Между новыми действующими лицами, выступившими на сцену, следует мне также упомянуть о двух великих князьях, Александре и Константине. Александр был назначен шефом Семеновского, а Константин – Измайловского полка, пешей гвардии; Александр сверх того был назначен военным губернатором Петербурга. Ему были подчинены военный комендант города, комендант крепости и петербургский обер-полицеймейстер. Каждое утро в семь часов и каждый вечер в восемь он подавал императору рапорт. При этом следовало отдавать отчет о мельчайших подробностях, относящихся до гарнизона, до всех караулов города, до конных патрулей, разъезжавших в нем и в его окрестностях, и за малейшую ошибку давался строгий выговор. Великий князь Александр был еще молод, и характер его был робок; сверх того, он был близорук и немного глух; поэтому можно себе представить, что занимаемая им должность не была синекурою[180] и стоила ему многих бессонных ночей. Оба великие князя смертельно боялись своего отца, и когда он смотрел сколько-нибудь сердито, бледнели и дрожали как осиновый лист. Они также искали покровительства у других, вместо того чтобы иметь возможность (как можно было бы ожидать по высокому их положению) сами его оказывать. Поэтому они внушали мало уважения, и не были популярны. <..>
Множество полковников, майоров и офицеров из гатчинских войск, как мы уже сказали, были включены в разные гвардейские полки, и так как они были все лично известны императору и имели связи с придворном штатом, то многие из них имели доступ к императору, и заднее крыльцо дворца было для них открыто. Это весьма вооружило нас против этих господ; мы вскоре открыли, что они доносили о малейшем случае, о малейшем вырвавшемся слове. Не стоит исчислять всех этих имен; об одном из них, однако же, следует упомянуть, так как он впоследствии сделался весьма важным человеком. То был Аракчеев, гатчинский артиллерийский полковник, имя которого, как пугала павловского и александровского царствования, занесется в историю. По наружности Аракчеев походил на большую обезьяну в мундире. Он был высок ростом, худощав и жилист; в его складе не было ничего стройного, так как он был очень сутуловат и имел длинную тонкую шею, на которой можно было бы изучать анатомию жил, мышец и т. д. Сверх того, он как-то судорожно морщил подбородок. У него были большие мясистые уши, толстая безобразная голова, всегда наклоненная в сторону; цвет лица его был нечист, щеки впалые, нос широкий и угловатый, ноздри вздутые, рот большой, лоб нависший. Чтобы дорисовать его портрет: у него были впалые серые глаза, и все выражение его лица представляло странную смесь ума и злости. Будучи сыном сельского дворянина, он был принят кадетом в артиллерийское училище, где он до того отличился своими способностями и своим прилежанием, что вскоре был произведен в офицеры и назначен преподавателем геометрии; но он оказался таким тираном и так жестоко обращался с кадетами, что вскоре был переведен в артиллерийский полк, часть которого, а при ней Аракчеев, попала в Гатчину.

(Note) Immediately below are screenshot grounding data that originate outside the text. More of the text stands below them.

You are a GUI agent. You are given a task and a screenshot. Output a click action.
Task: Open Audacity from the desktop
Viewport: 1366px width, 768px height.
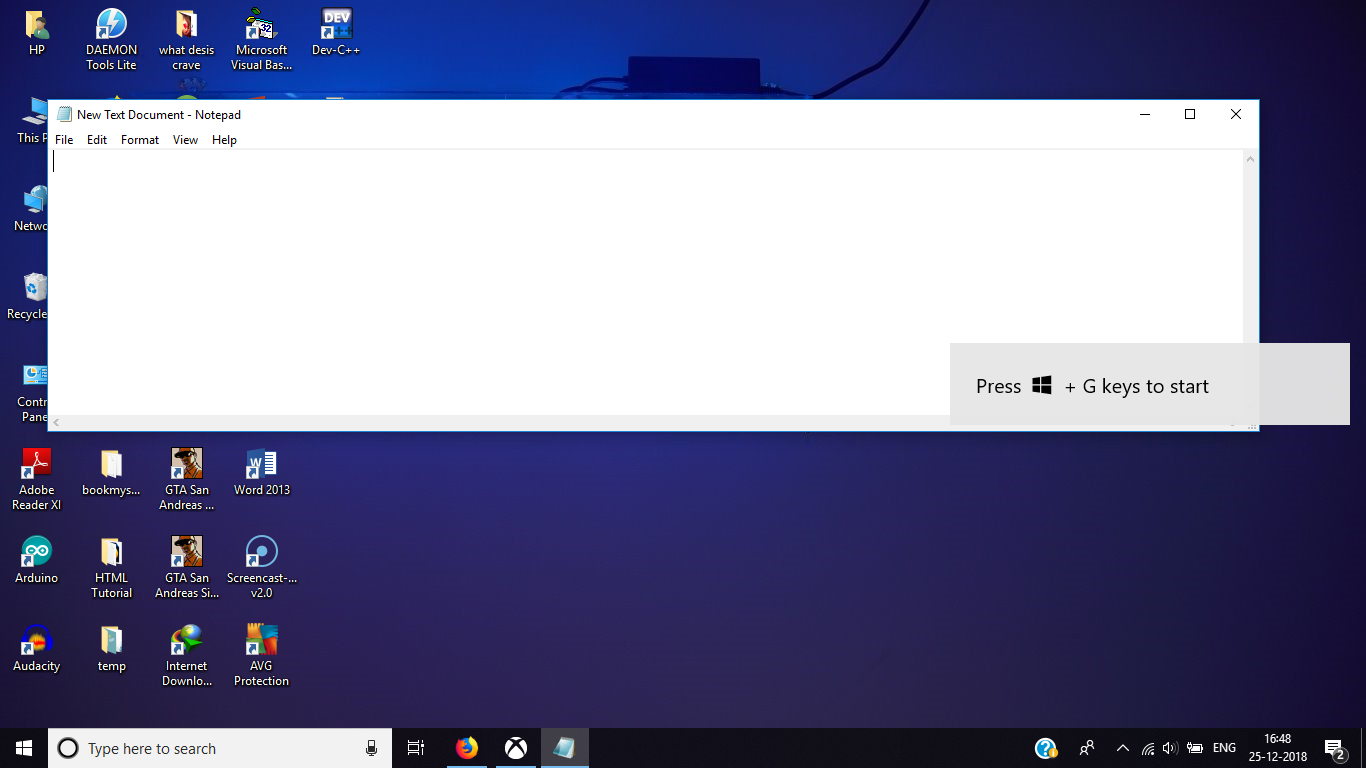tap(36, 640)
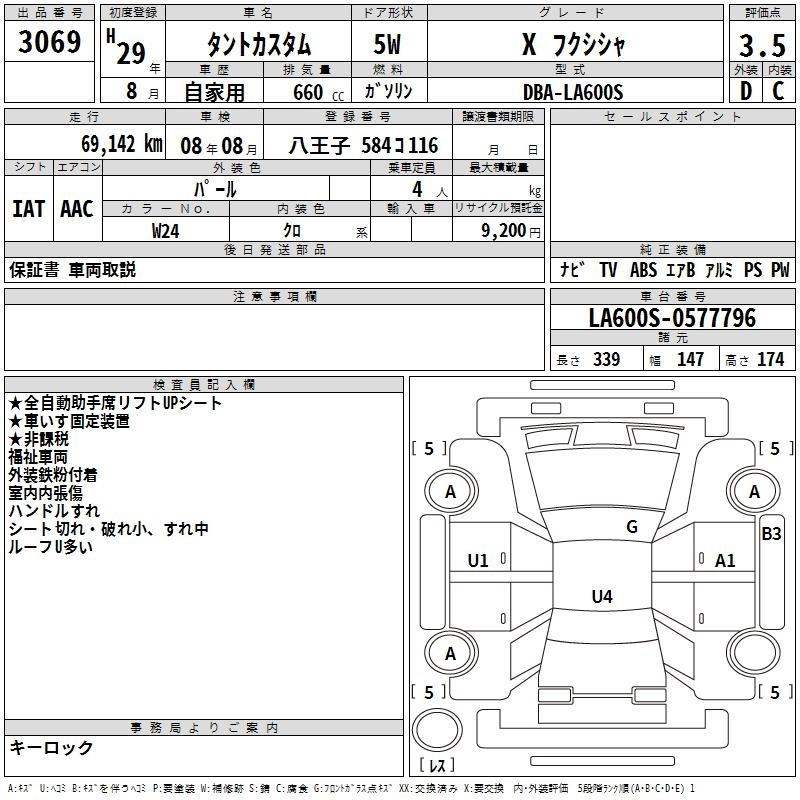Click the U4 dent mark on the roof

click(601, 597)
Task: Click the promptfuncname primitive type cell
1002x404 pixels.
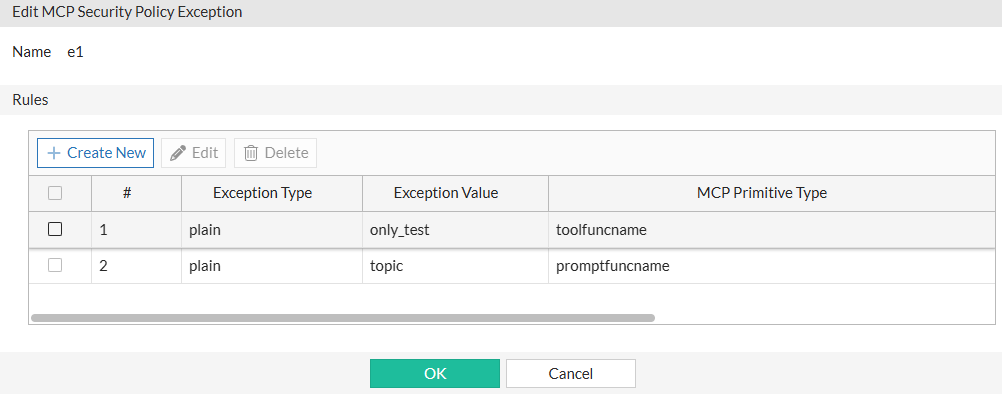Action: point(612,266)
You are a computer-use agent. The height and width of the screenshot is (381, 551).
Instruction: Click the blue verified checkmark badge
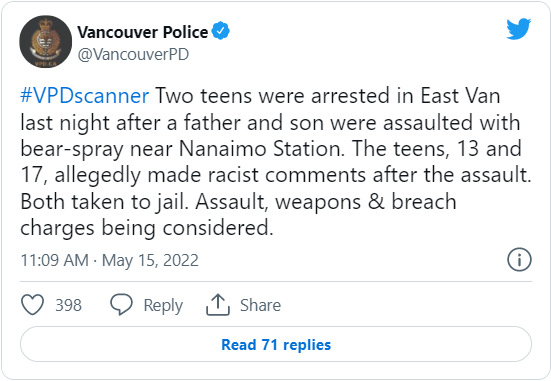tap(220, 31)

Тут он скоро обратил на себя внимание Павла, и по своему необычайному уму, строгости и неутомимой бдительности сделался фактотумом[181] гарнизона, страшилищем всех живущих в Гатчине и приобрел полное доверие великого князя. Нужно сознаться, что он был искренно предан своему повелителю, чрезвычайно усерден к службе и заботлив о личной безопасности императора. У него был большой талант на то, чтобы вводить во всякое управление метод и порядок и чтобы поддерживать его со строгостию, доходившею до фанатического тиранства. Таков был Аракчеев. При восшествии на престол Павла он был произведен в генерал-майоры, назначен шефом Преображенского пешего полка и петербургским комендантом. Так как он прежде служил в артиллерии, то и сохранил большое влияние на эту отрасль военного ведомства и наконец был назначен начальником всей артиллерии и в этом департаменте оказал важные услуги. Человек этот был до того вспыльчивого и тиранического характера, что весьма милая молодая женщина, на которой он женился, находя невозможным жить с ним, оставила его дом и вернулась к своей матери. Весьма счастливо то обстоятельство, что люди жестокие, мстительные и тиранические всегда трусы и боятся смерти. Аракчеев не составлял исключения из этого правила; он всегда был окружен стражею, редко спал две ночи сряду в одной кровати, обед его готовился в особой кухне доверенною кухаркою, которая была его любовницею, и когда он обедал дома, его доктор должен был пробовать всякое кушанье, прежде чем он его касался; этот чиновник исполнял ту же обязанность за завтраком и ужином. Этот жестокий человек был совершенно не способен на нежную страсть и в то же время вел жизнь крайне развратную.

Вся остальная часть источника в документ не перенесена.